CONTRIBUTORS

Don’t go backward on voting rights

Posted Aug. 05, 2011, at 6:31 p.m.

In the earliest days of our country, voting rights were granted selectively. Only white men with land and wealth were allowed to participate in their government.

Women, minorities and the poor were left on the outside, uncounted and at the political mercy of the ruling elite.

But slowly — inch by painful inch — our country realized that voting and political participation are the lifeblood of democracy.

I’m old enough to remember the bad old days when states tried to impose restrictions on voting.

Many of those restrictions targeted people of color. Literacy tests and poll taxes were enacted as part of the Jim Crow laws in the South. Literacy tests were outlawed by the Voting Rights Act of 1965. Poll taxes were ruled unconstitutional in 1966 in the Supreme Court case of Harper v. Virginia Board of Elections.

Since then, our country has taken deliberate steps to encourage people to vote and Maine has consistently been a leader in the effort.

In the early 1970s, I was working for Gov. Ken Curtis and then for the Maine Human Rights Commission. In 1973, Republicans controlled Maine’s Legislature, just as they do today.

Back then, it was Republicans who passed same-day or Election Day registration, which allows voters to register and vote on Election Day.

This important election reform has stood the test of time and proven to be an effective way to help eligible voters cast their ballot.

I cannot understand why we would turn the clock back now.

In 1972, Maine ranked 21st in the country in voting turnout. In 2008, we ranked third.

The only states who ranked higher were Minnesota and Wisconsin, and both of those states have same-day voter registration as well.

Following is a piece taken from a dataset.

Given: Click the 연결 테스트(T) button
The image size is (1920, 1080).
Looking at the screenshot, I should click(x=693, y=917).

The national turnout rate during the 2008 election was only 61.7 percent, but among states with same-day voter registration, average turnout was 70.2 percent. All nine states with same-day voter registration ranked higher than the national average.

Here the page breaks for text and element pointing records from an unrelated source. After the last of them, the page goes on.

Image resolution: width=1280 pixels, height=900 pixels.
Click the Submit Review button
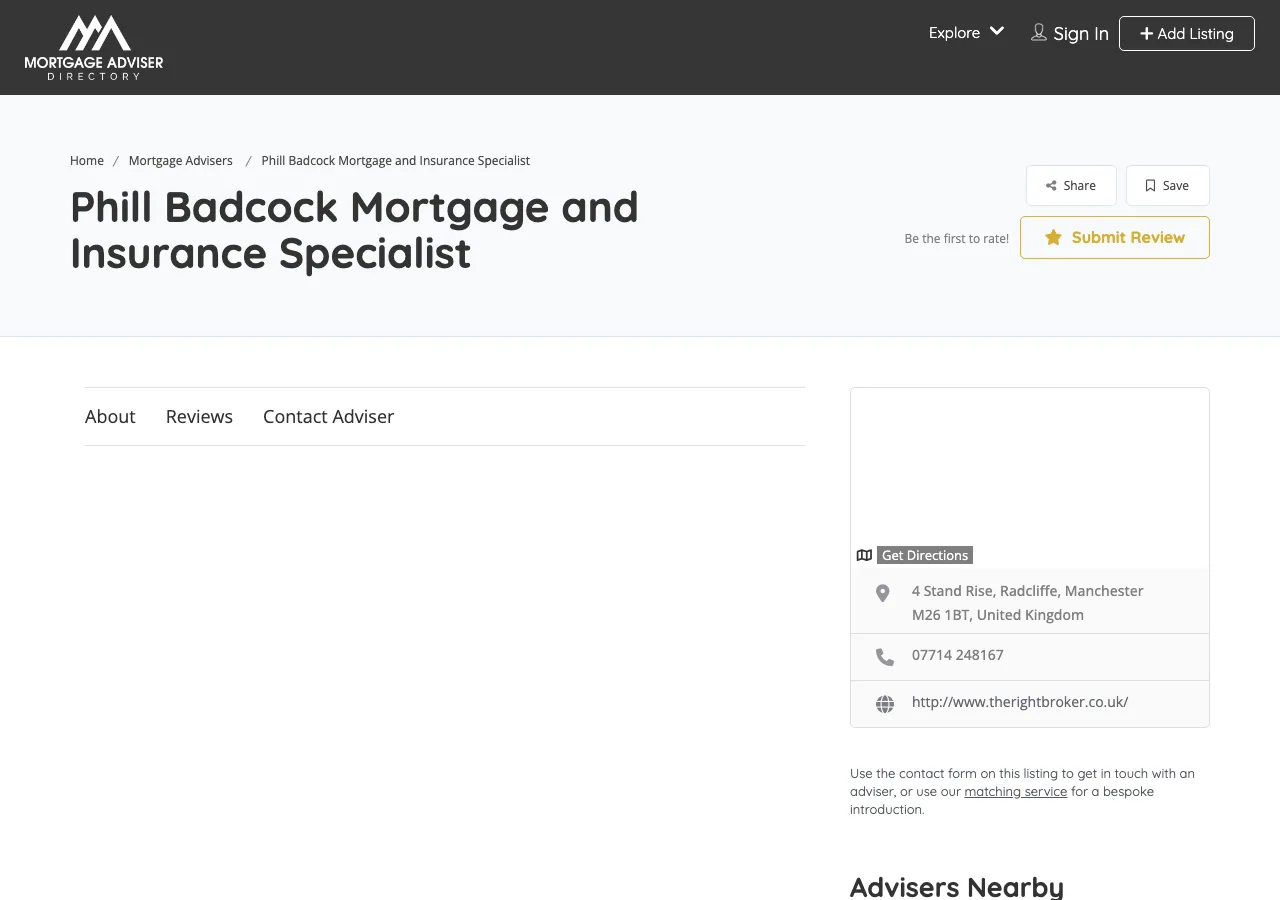coord(1114,237)
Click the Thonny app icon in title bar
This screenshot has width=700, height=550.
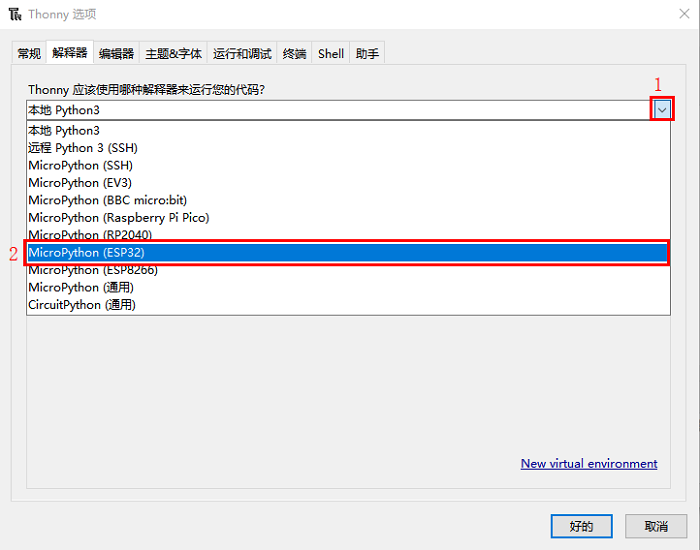(15, 15)
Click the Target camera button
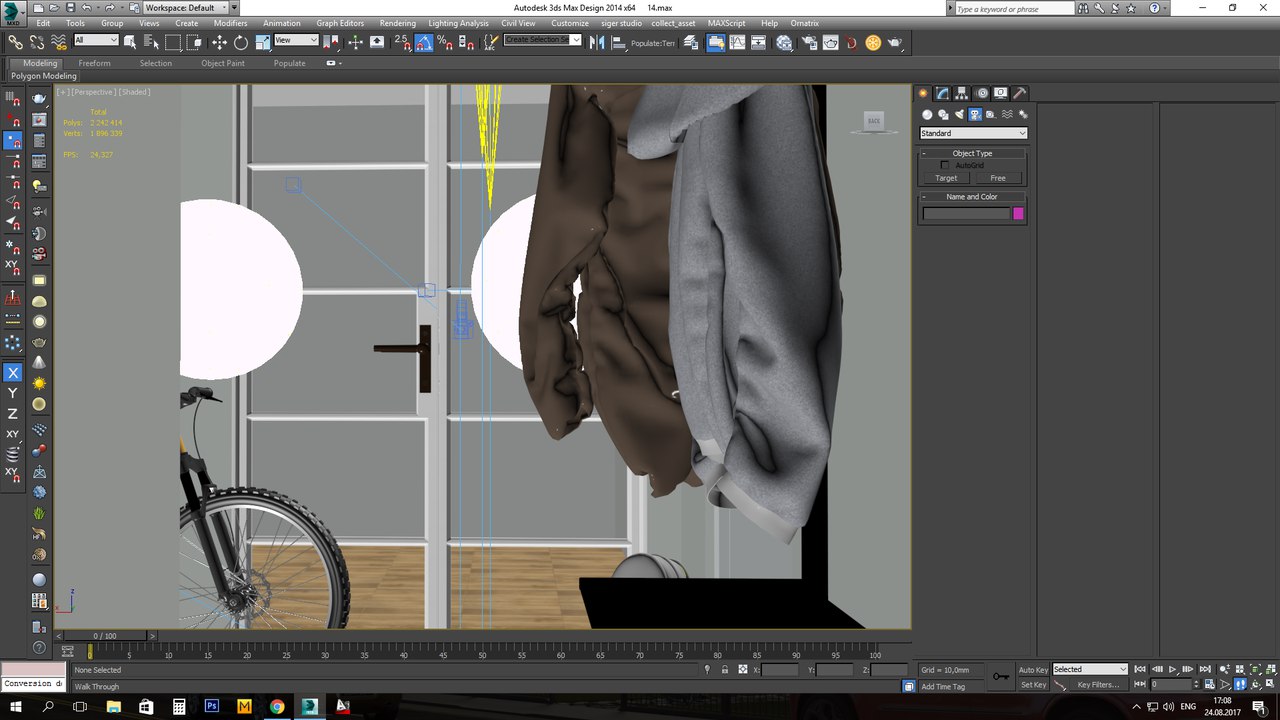Viewport: 1280px width, 720px height. click(946, 178)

Same-day voting registration worked in 1973. And it has worked for more than 30 years since.

I am an eighth-generation Mainer. I served my country in the U.S. Army. I attended the University of Maine. And I have built my life in a state that has respected the sacred right of voting.

When legislation was passed this year that eliminated Election Day registration, I could not stand by as my state made a terrible mistake.

On the day Gov. Paul LePage signed the law eliminating same-day registration, I joined with five other Mainers to say “no.” We filed the paperwork to begin a people’s veto.

We’re part of a nonpartisan coalition that is determined to protect voting rights for all Mainers, regardless of their political party or affiliation. Thousands of volunteers are busy at work today collecting the more than 57,000 signatures necessary to place a people’s veto on the ballot.

They’re working hard, but they need our help.

With the passage of LD 1376, which eliminated same-day registration, we have a responsibility to take action to protect access to the ballot box.

This is serious work on a serious topic. If we are unsuccessful, thousands of Mainers — as many as 70,000 in the last two elections, for example — could be turned away on Election Day, unable to vote.

Their voices will be silenced for no good reason.

That’s wrong, and we can’t allow it to stand.

Bob Talbot was one of the original six citizens who began the people’s veto campaign to restore Election Day registration. He lives in Bangor.